# Which tank is better? Filters?



## cheerfulmelody (Sep 12, 2010)

My husband and I have talked about adding a salt water tank for years but have never made the plunge. We have kept fish together for over 7 years so we have experience with a variety of fish now. We are seriously considering setting up a saltwater tank now and I wanted to throw out some ideas and get suggestions. I currently have two empty tanks. A 20H and 20L. Of the two which would be the better choice for a beginner saltwater? We would be wanting a fish with live rock but likely no corals in the near future. I'm sure it depends on inhabitants but what would be better for a pair of clowns and a couple gobies? What would be better for a small grouping of damsels and some inverts? Uncomplicated and hearty is what I am looking for but would like maximum color. Went to the LFS today and spoke with someone who told me I can use a Marineland Biowheel filter that is larger than tank size. Is this correct? Is it an okay practice before spending 100+ on a canister filter? Those are my important questions before we can move forward at all. Thanks!


----------



## badxgillen (Aug 20, 2010)

If you are aiming for inverts and corals I would say the 20 long, if you want fish only and a couple shrimps\crabs then go with the 20 high.
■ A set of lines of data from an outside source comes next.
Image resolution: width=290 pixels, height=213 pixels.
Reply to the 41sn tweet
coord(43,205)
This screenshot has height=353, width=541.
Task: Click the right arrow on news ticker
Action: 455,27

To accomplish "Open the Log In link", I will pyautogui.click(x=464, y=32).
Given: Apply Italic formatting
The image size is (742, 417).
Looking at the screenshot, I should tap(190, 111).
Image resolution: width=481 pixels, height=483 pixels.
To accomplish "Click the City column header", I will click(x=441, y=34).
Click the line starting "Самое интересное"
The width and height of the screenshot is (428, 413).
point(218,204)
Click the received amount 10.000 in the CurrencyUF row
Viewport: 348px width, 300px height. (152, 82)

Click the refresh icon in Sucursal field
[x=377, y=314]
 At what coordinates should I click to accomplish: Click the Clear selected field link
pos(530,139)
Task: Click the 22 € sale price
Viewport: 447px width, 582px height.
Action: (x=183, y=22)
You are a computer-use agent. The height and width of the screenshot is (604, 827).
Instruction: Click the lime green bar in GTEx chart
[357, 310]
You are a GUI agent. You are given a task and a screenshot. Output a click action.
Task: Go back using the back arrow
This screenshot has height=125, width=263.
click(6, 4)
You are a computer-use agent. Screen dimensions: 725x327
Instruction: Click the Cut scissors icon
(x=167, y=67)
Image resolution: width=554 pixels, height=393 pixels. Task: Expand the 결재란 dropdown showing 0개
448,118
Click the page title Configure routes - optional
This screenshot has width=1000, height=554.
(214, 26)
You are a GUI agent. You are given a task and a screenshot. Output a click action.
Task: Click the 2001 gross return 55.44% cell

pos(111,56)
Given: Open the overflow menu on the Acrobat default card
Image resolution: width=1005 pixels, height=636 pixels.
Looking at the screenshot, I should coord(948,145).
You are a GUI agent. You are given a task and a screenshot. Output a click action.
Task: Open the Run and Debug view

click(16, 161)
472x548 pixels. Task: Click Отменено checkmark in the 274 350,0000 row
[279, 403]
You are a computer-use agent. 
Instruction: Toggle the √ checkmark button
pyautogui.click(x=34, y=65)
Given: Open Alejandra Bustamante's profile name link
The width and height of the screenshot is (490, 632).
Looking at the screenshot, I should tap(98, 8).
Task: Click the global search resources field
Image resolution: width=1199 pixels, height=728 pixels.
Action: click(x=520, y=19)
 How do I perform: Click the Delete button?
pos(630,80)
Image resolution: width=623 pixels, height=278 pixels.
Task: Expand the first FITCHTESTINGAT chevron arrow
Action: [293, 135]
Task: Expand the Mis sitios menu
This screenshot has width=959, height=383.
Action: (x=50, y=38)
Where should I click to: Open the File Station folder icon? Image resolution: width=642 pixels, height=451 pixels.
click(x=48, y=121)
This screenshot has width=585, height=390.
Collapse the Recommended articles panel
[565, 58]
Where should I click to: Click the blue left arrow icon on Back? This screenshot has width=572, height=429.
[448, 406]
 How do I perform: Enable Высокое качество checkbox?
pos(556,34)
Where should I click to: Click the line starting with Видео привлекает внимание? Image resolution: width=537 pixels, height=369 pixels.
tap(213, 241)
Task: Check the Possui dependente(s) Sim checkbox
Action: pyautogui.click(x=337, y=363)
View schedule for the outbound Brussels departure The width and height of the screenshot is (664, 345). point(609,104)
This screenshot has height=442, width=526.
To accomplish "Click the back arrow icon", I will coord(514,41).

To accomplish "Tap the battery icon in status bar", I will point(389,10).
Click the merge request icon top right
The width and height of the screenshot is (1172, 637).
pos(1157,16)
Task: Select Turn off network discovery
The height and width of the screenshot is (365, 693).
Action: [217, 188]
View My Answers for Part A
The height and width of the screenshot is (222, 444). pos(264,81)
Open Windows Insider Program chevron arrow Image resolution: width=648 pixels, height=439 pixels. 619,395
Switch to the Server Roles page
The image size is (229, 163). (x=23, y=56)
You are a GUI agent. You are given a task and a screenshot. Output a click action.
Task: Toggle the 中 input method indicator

You could go with a hang on back filter that is overrated for the tank but if you do I would remove the Bio wheels and be religious about keeping the cartridges cleaned out every week at least and swapping out the carbon monthly. 

Also, I cannot recommend canister filters for salt water tanks so if you must go sumpless it would be perfectly fine to get a large HOB filter.


----------



## Pasfur (Mar 29, 2008)

Melody, have you made the jump yet on this? I would personally take a totally different approach. I would suggest the 20 long personally, as I think the display sets up nicer from personal experience. Then I wouldn't even use a filter. I would instead invest the money in live rock and just use a power head for water circulation. The live rock will be far more than capable of filtering an aquarium in this size range and will do so without all the ill effects associated with hang on filters and canisters, both of which accumulate detritus, leading to declining alkalinity and rising phosphate levels.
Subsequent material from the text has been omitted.